Maurizio Cattelan, “Hollywood,” 2001
color photography, plexiglas, 180 x 400 x 15 cm
Weserburg Museum of Art, Bremen, Germany
Yes, Palermo. Palermo, capitol city of Sicily, the tip of the boot of Italia, home of the Spaghetti Western.
Italian artist Maurizio Cattelan’s restaging/replica of the Hollywood sign, erected among palm trees and olive plantations, sits on a Palermo hilltop. The huge-scale conceptual art piece was commissioned by the Venice Biennial in 2001.
It pits the fantasy promise of La-La Land with the dirt-hard realities of Italian culture — the latter represented by the Bellolampo city dump that sits the bottom of the hill where the doppelganger sign was constructed.

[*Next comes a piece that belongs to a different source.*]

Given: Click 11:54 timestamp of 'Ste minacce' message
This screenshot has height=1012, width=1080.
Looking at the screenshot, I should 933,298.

“It’s like spraying stardust over the Sicilian landscape: it’s a cut and paste dream” said Cattelan, of his project. “I tried to overlap two opposite realities, Sicily and Hollywood: after all, images are just projections of desire, and I wanted to shade their boundaries. It might be a parody, but it’s also a tribute. It’s like freezing the moment in which truth turns into hallucination. There is something hypnotic in Hollywood: it’s a sign that immediately speaks about obsessions, failures and ambitions. It is a magnet for contradictions.”
HOLLYWOOD, the installation, was made possible thanks to the intervention and the support by the company AMIA – Insieme per l’ambiente, special business for waste recycling management.